Extract:
Q: Actually I need to ask about another subject.

Q: Go ahead.

Q: The anthrax vaccine issue has come up again. Some members of the Connecticut Air National Guard have refused to take it, and I think some of them have even resigned over the issue. Do you have anything on that?

A: I do. What do you want? (Laughter)

Q: Get out the old boilerplate.

A: First of all, the reason we're requiring members of the military to receive anthrax shots is that we think it's a very important and very safe force protection measure. As you know, biological warfare is one of the emerging threats we face, and the anthrax vaccine was certified by the Food and Drug Administration in 1970. It's been used since then by veterinarians, by people who deal with cattle, and by some soldiers and others with a very good record of safety. It's proven itself safe and reliable. It works, and it does not have side effects.

We have given now I think shots to nearly 170,000 people in the military starting with Secretary Cohen and General Shelton and Deputy Secretary Hamre in this building. Secretary Danzig, Secretary of the Navy Danzig had shots more than a year ago, a year and a half ago when he was under secretary of the Navy. All these people are fine.

We think that this has been proven safe, and we think it is a very good way to deal with the risk that people could face on the battlefield. The reason members of the 103rd Fighter Wing of the Connecticut Air National Guard based at Bradley Field outside of Hartford were being given these shots is that they're scheduled to deploy to the Gulf later this year. And therefore, because we are giving these shots first to people going to Southwest Asia, and, secondly, to people in or going to Korea, and then after that, people who are likely to deploy to these or other hot spots, they're in line to get these shots.

So I think eight or nine people have resigned rather than take the shots. This has been generally an extremely successful program, and I think that soldiers, sailors, airmen and Marines understand that this is for their own protection. We have found that almost all willingly take these shots.

Q: Is it a good safety record?

A: I think it's had; I'm not aware that there are problems with this vaccine.

Q: Nobody has fallen ill as a result of taking the anthrax shot that you're aware?

What you will do:
Reproduce the anthrax vaccine briefing transcript from "Q: Actually I" up to and including "anything on that?".

Extracted data:
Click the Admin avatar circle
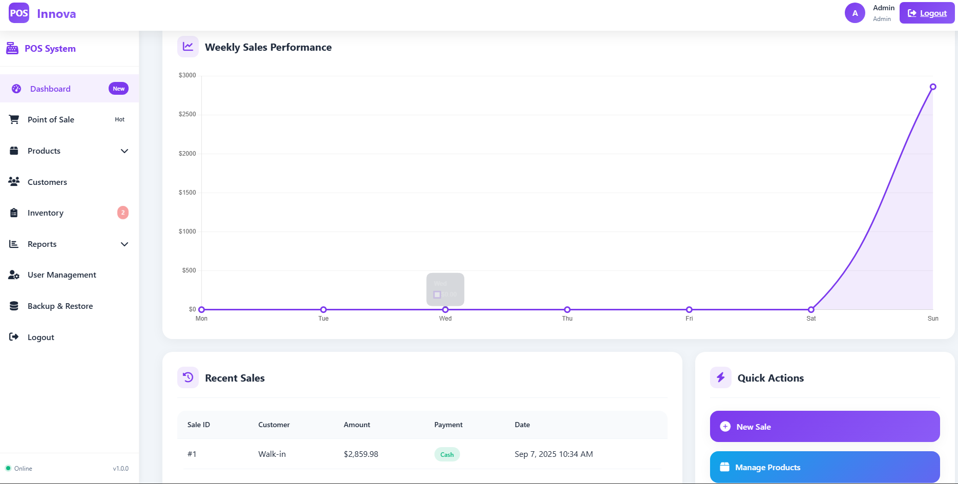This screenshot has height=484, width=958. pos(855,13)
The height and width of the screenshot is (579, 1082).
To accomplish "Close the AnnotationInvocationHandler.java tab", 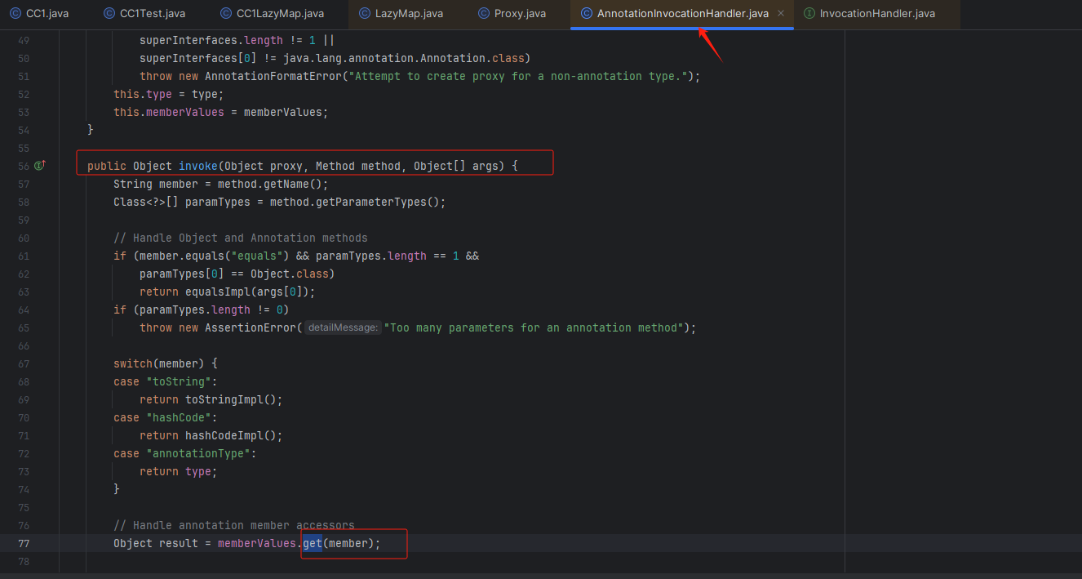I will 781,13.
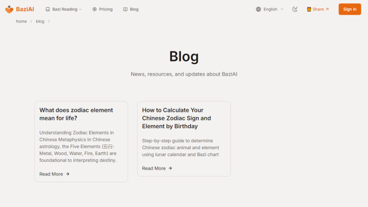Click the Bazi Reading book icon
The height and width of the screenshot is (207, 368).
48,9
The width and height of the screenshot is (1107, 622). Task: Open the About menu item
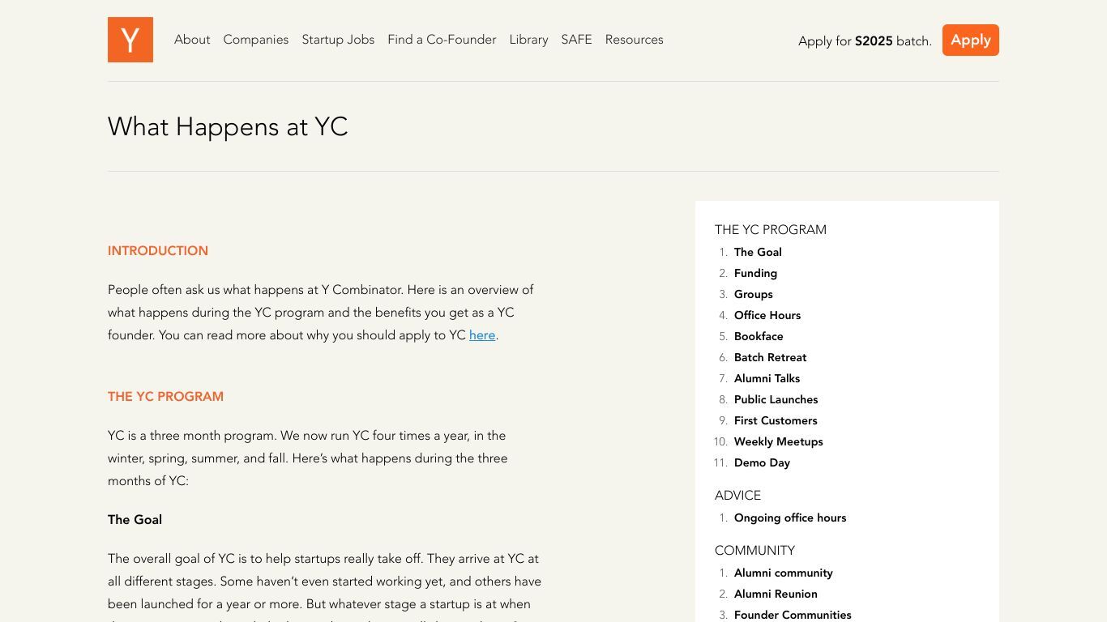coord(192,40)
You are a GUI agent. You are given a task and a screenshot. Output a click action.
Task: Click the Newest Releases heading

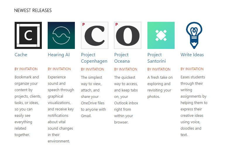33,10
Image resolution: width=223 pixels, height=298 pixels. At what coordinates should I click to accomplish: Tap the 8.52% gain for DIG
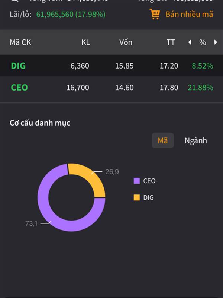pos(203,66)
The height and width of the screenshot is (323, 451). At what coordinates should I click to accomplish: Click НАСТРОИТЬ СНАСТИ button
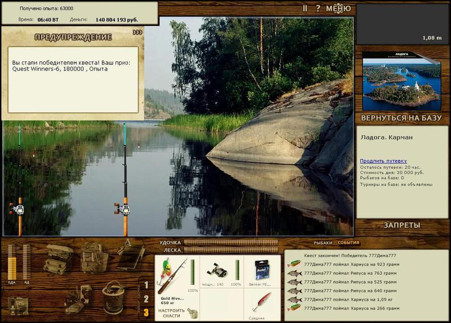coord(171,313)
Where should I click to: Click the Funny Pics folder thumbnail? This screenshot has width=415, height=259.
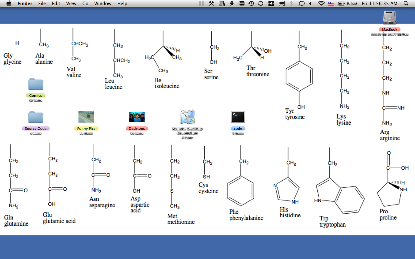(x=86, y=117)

Response:
Q: Actually I need to ask about another subject.

Q: Go ahead.

Q: The anthrax vaccine issue has come up again. Some members of the Connecticut Air National Guard have refused to take it, and I think some of them have even resigned over the issue. Do you have anything on that?